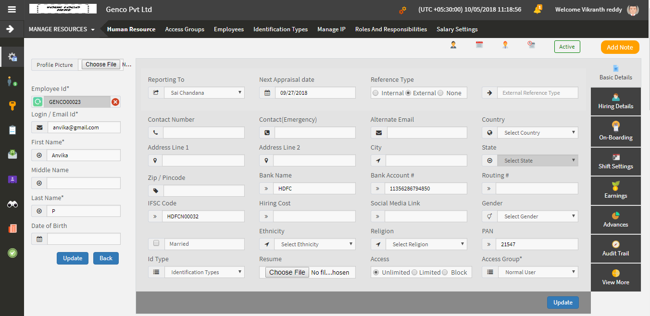Open the Reporting To dropdown
This screenshot has width=650, height=316.
tap(204, 93)
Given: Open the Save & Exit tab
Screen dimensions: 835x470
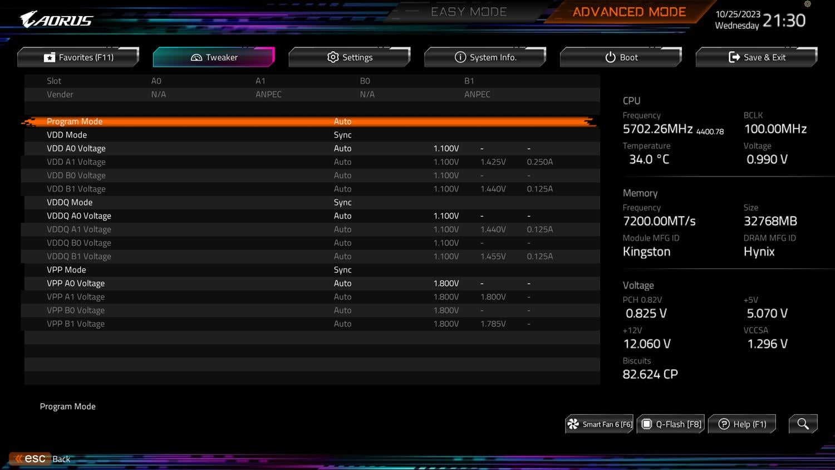Looking at the screenshot, I should coord(757,57).
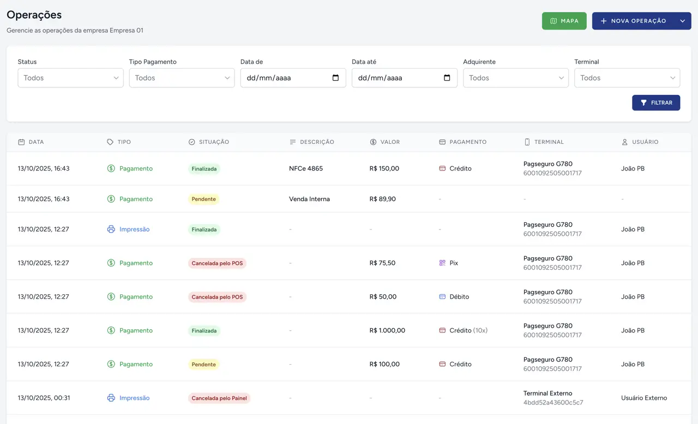
Task: Open the Adquirente dropdown
Action: tap(515, 78)
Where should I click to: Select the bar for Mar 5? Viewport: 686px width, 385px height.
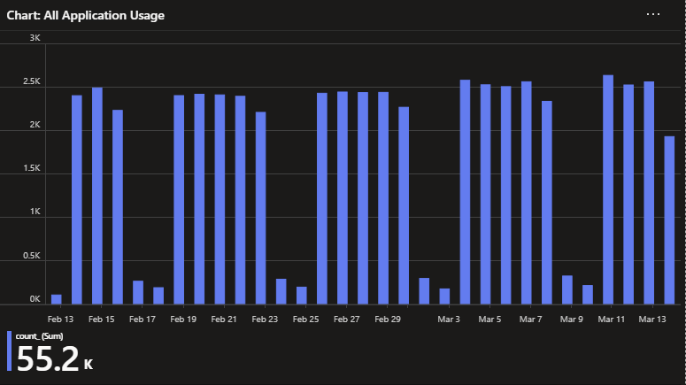click(x=485, y=194)
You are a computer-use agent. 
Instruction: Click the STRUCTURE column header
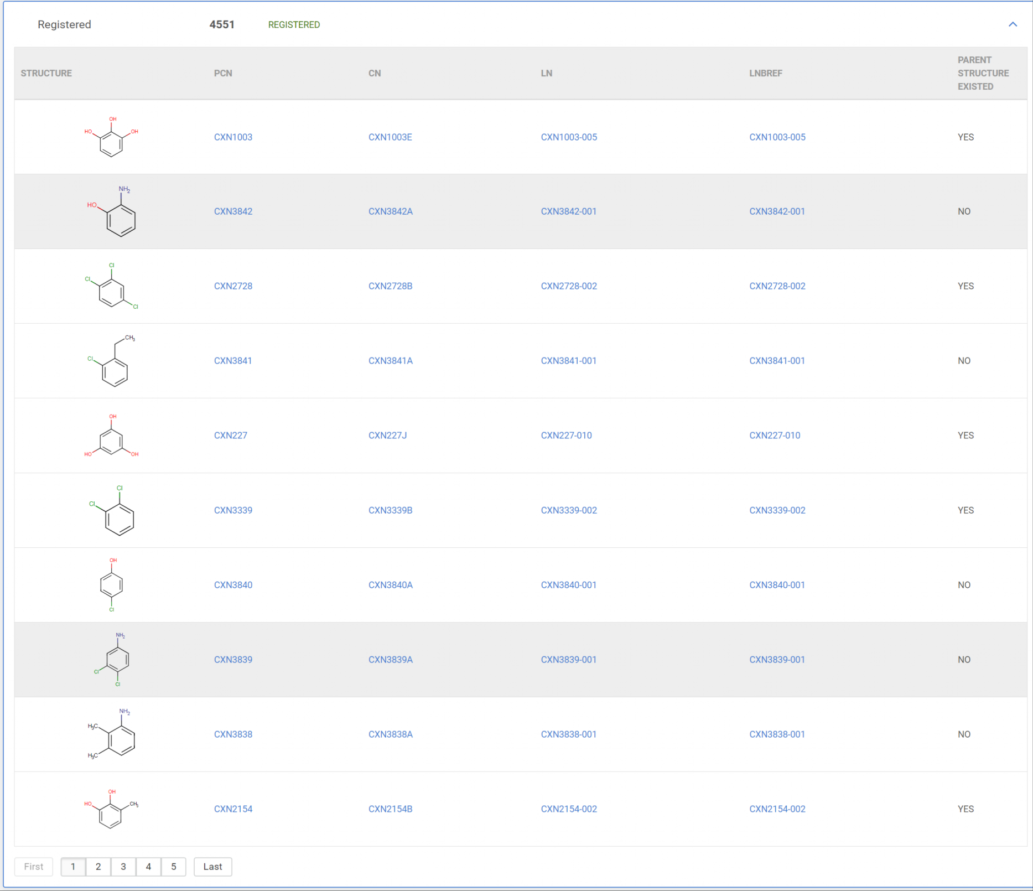46,73
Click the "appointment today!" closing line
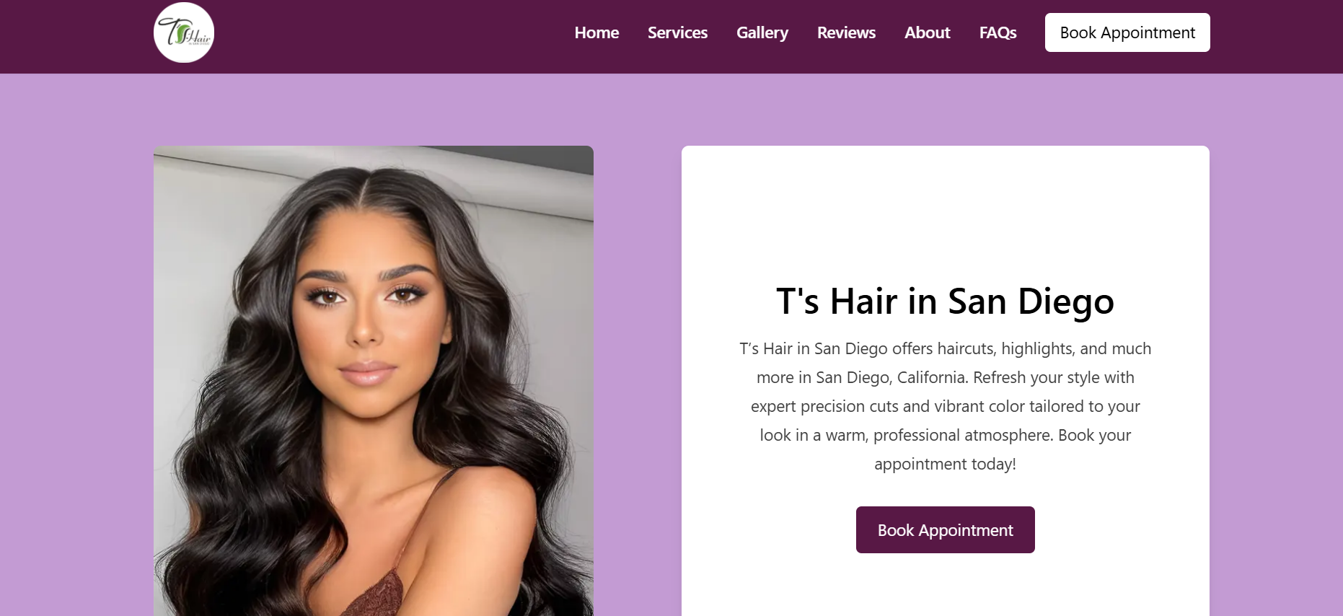Viewport: 1343px width, 616px height. 945,464
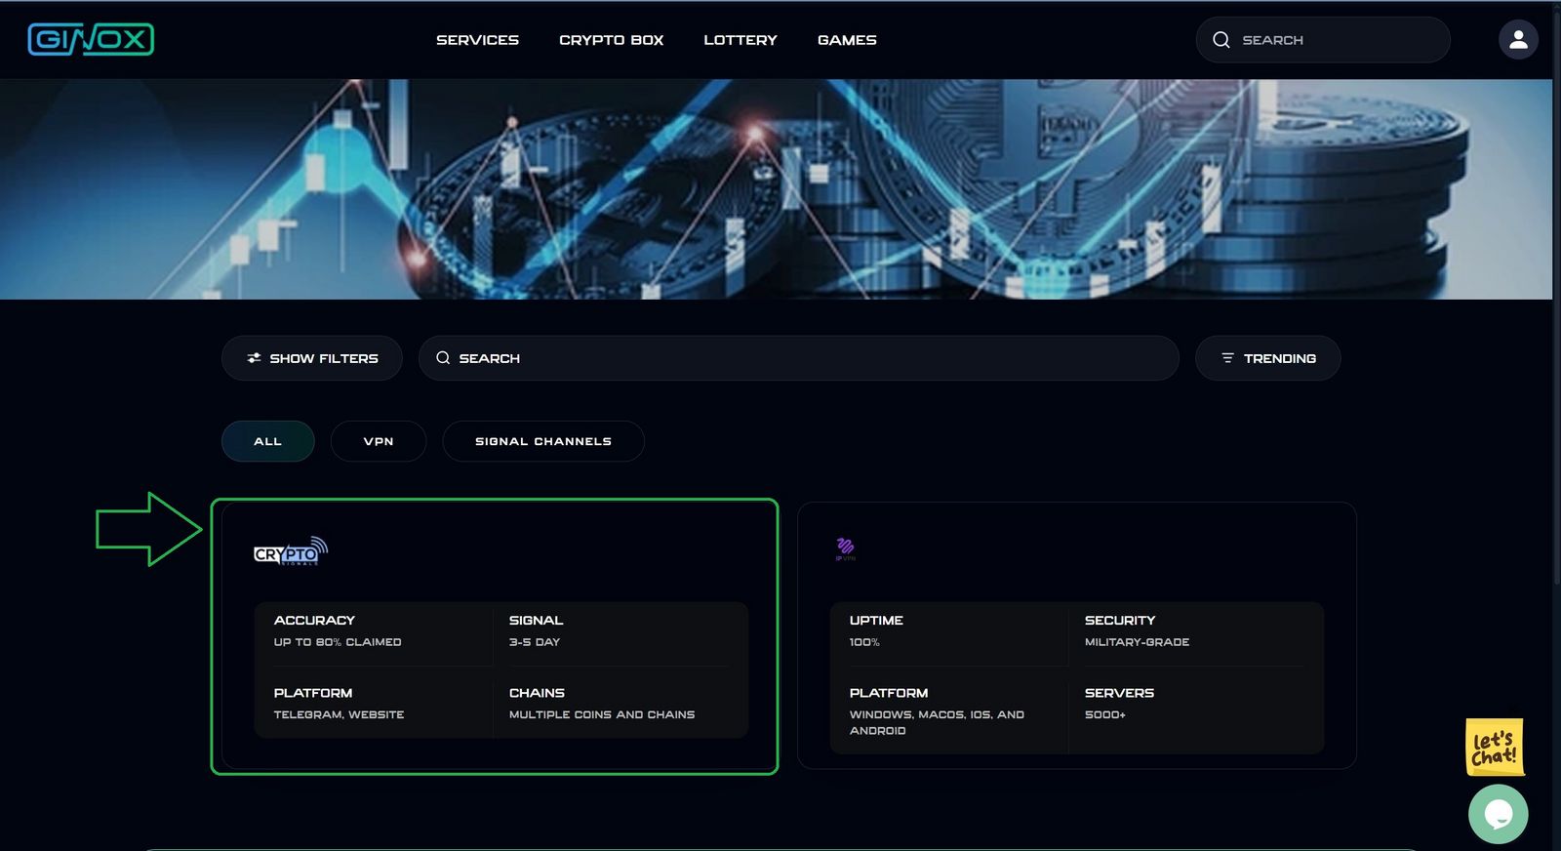Image resolution: width=1561 pixels, height=851 pixels.
Task: Open the Trending sort dropdown
Action: click(1268, 358)
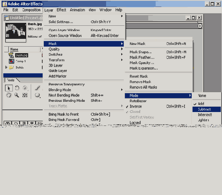Click the Bush.jpg footage icon
This screenshot has height=195, width=222.
click(x=11, y=55)
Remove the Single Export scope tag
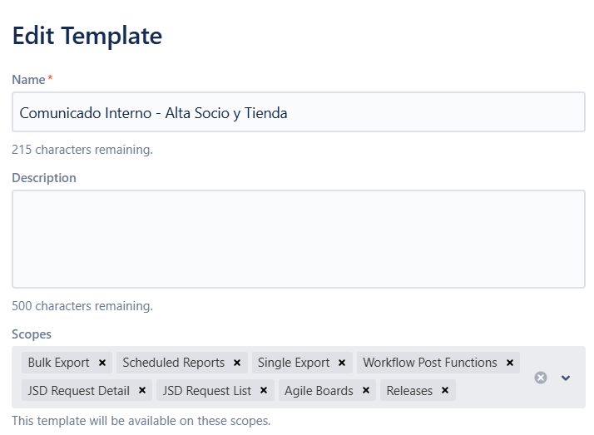The image size is (594, 435). [342, 363]
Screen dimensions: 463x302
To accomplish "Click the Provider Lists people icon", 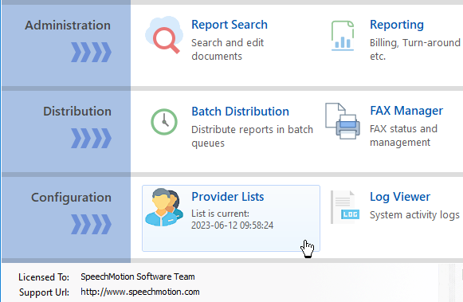I will click(x=164, y=207).
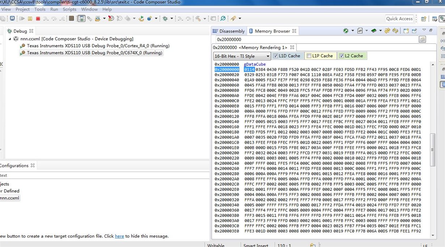Screen dimensions: 445x247
Task: Open the Search magnifying glass icon
Action: coord(223,18)
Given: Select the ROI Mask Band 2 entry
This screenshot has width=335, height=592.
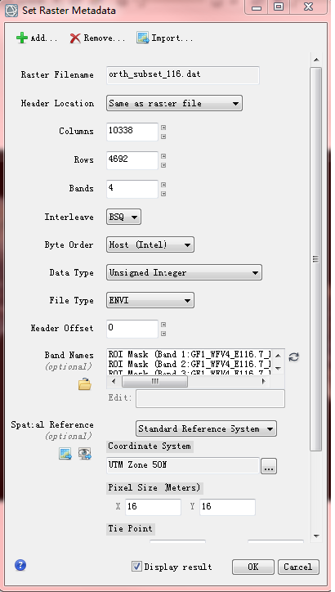Looking at the screenshot, I should tap(190, 365).
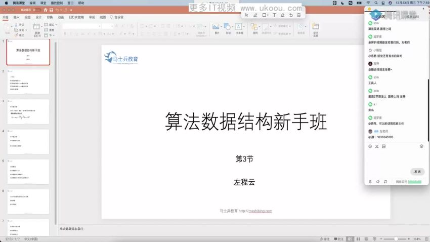The height and width of the screenshot is (242, 430).
Task: Adjust the zoom slider in status bar
Action: (396, 239)
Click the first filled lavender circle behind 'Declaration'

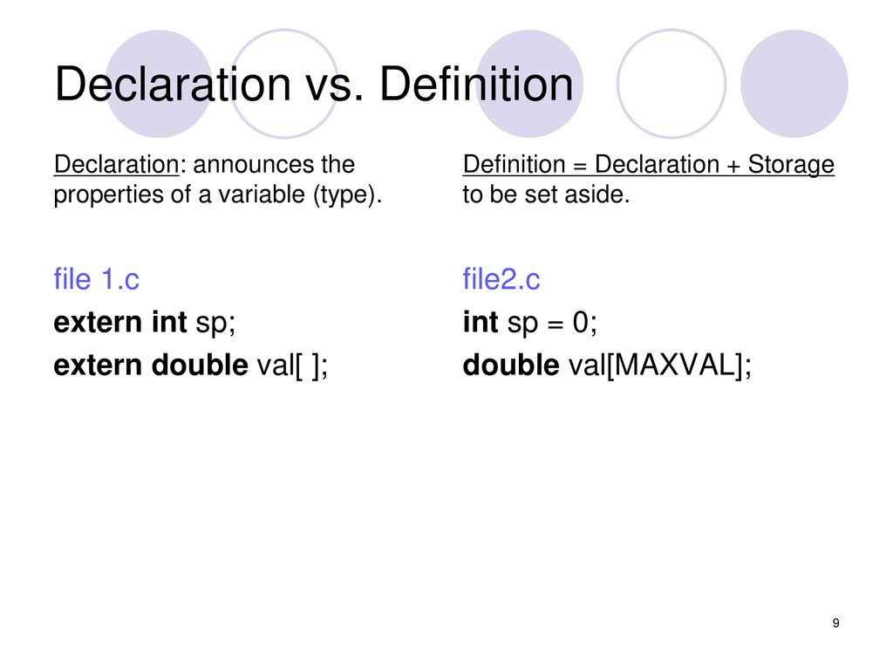[159, 84]
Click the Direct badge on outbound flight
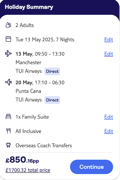This screenshot has width=120, height=180. click(52, 71)
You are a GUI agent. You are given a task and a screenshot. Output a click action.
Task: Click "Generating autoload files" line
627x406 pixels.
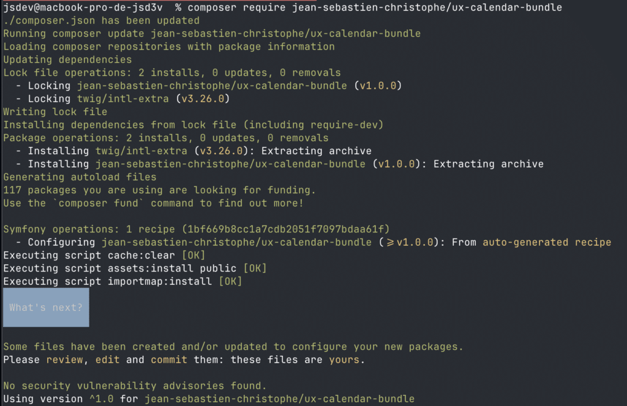[80, 177]
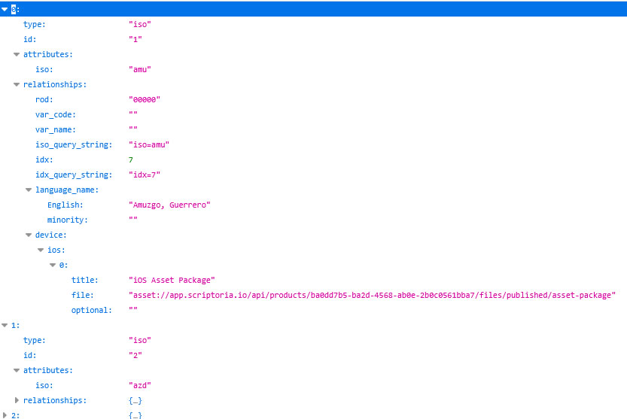Image resolution: width=627 pixels, height=419 pixels.
Task: Click the idx numeric value 7
Action: coord(131,159)
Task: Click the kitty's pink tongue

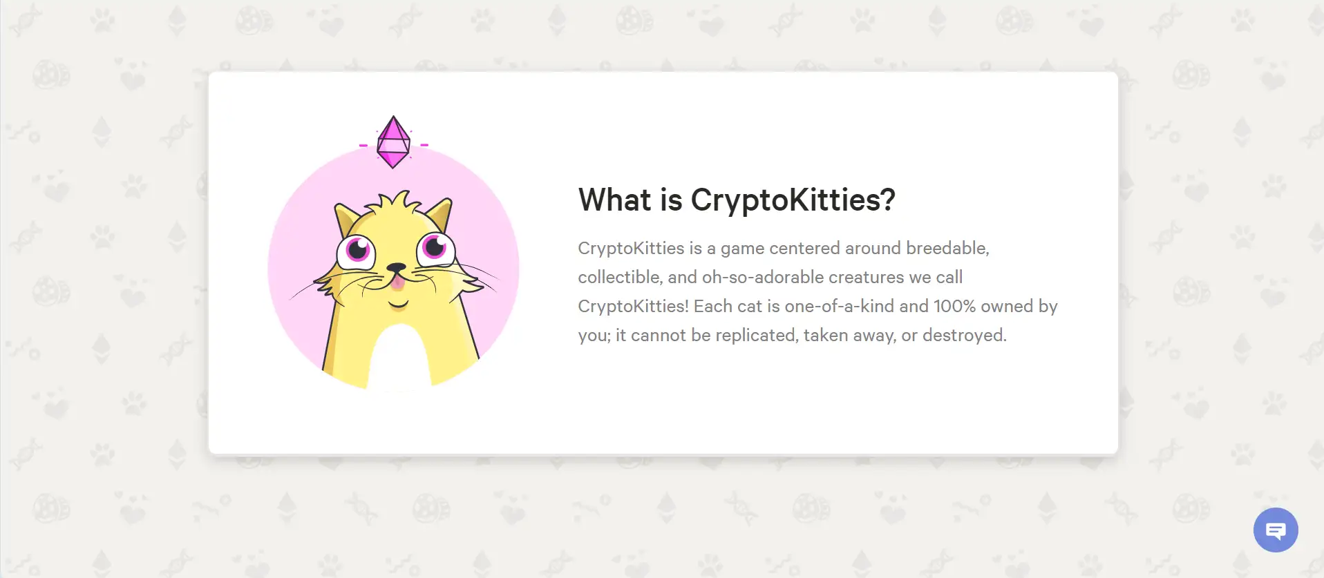Action: (x=397, y=281)
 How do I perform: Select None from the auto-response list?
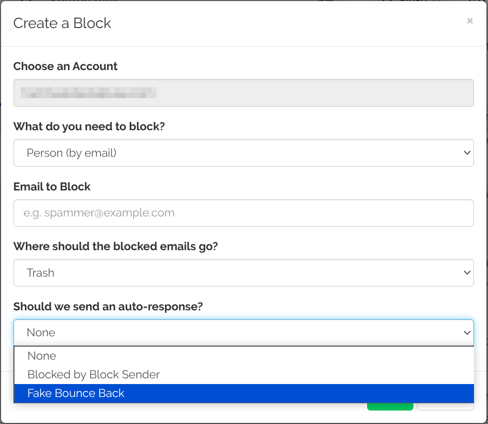42,356
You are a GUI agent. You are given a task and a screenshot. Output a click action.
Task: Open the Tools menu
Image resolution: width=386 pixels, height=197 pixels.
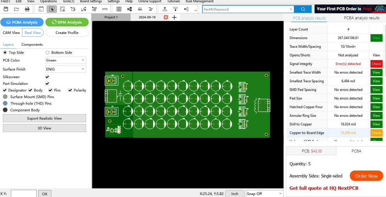pos(68,1)
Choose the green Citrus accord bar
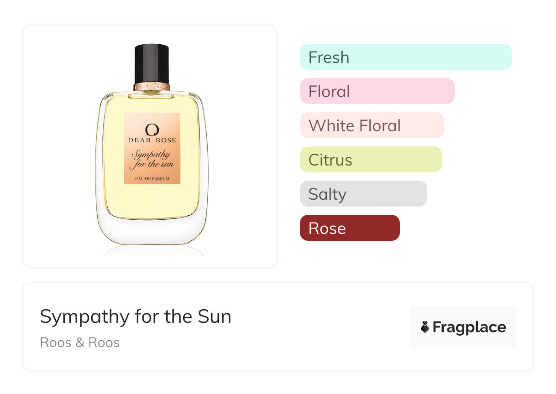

──────

AIM OF THE EXERCISE | For the entries above, the output must hold exactly the lines from the one with "Image resolution: width=386" through the last line, both included, and no pictures.

WORKED SOLUTION |
Image resolution: width=386 pixels, height=197 pixels.
pos(68,1)
Choose the green Citrus accord bar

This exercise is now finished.